> _Task prompt_:
You are asked to filter the data below and copy every line holding "Switch".

> _Dataset_:
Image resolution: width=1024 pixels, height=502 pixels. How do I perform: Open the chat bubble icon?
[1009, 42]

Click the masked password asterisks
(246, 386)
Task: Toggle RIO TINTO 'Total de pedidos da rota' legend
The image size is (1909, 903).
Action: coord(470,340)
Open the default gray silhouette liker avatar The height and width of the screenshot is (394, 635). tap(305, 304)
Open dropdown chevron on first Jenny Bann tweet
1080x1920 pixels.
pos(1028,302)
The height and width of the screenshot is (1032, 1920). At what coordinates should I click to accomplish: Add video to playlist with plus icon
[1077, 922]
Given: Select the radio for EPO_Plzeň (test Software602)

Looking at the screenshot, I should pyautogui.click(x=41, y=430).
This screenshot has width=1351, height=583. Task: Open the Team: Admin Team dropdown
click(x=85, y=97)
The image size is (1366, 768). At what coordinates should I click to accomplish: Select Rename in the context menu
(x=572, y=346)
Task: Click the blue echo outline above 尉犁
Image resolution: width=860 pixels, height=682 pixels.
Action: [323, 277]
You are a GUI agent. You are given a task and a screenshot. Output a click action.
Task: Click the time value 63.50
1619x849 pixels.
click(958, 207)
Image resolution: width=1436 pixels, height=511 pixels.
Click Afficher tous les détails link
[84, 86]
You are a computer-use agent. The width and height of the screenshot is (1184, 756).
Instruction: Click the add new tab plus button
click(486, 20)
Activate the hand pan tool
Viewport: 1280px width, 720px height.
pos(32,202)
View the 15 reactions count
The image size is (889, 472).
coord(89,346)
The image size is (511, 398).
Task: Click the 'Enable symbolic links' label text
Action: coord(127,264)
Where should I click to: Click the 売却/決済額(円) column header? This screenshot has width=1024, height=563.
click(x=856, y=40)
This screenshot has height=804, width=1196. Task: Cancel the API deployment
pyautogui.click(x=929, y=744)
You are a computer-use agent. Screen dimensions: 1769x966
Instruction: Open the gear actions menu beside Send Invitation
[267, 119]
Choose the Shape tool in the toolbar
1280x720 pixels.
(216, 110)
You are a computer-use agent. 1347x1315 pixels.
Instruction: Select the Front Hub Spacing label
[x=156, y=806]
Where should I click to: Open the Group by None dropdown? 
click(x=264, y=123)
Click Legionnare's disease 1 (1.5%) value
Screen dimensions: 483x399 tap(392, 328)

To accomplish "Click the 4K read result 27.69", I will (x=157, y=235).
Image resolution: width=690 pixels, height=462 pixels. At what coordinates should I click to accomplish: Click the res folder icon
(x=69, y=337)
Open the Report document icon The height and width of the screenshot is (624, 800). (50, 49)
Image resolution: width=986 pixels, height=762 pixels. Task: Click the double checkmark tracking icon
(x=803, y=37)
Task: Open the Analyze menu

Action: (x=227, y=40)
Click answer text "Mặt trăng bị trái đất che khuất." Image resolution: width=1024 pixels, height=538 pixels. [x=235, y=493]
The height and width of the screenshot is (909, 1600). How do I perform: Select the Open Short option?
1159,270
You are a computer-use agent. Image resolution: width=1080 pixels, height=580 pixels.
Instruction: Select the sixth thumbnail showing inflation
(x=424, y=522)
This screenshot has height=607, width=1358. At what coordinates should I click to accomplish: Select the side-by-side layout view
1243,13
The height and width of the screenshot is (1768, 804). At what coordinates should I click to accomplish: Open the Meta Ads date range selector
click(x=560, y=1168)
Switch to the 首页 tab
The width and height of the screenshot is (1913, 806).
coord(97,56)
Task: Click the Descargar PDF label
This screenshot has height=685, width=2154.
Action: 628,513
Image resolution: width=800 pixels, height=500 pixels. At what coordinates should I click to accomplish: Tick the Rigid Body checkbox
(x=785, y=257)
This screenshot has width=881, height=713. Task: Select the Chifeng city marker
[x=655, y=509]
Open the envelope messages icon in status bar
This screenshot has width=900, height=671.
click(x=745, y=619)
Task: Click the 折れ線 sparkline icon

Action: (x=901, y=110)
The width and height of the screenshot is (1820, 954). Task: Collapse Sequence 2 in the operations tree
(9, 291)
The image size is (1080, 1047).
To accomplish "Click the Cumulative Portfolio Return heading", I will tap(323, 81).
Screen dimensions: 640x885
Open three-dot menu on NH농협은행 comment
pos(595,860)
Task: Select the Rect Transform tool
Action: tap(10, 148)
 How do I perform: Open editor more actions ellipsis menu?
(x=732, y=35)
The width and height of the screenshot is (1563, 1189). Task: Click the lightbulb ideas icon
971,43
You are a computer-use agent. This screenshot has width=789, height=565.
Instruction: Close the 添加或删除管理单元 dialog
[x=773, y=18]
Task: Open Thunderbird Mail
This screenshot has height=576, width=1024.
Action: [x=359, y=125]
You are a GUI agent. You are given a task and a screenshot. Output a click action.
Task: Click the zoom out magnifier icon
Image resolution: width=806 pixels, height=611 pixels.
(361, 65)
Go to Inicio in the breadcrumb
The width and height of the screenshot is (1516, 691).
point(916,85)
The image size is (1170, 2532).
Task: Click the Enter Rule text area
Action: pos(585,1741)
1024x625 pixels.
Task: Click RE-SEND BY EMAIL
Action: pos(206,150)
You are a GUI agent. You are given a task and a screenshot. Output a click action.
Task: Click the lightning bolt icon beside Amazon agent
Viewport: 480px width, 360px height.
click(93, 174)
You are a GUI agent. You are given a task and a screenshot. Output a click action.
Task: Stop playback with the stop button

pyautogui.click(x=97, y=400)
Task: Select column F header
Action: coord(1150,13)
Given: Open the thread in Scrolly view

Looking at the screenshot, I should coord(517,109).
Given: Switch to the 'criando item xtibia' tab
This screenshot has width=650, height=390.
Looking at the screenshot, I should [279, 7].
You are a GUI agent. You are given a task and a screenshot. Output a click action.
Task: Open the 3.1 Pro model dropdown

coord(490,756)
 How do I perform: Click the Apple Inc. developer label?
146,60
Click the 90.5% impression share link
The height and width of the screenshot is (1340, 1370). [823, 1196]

> _Exercise response_:
Switch to the 首页 tab
Given: Switch to the 'criando item xtibia' tab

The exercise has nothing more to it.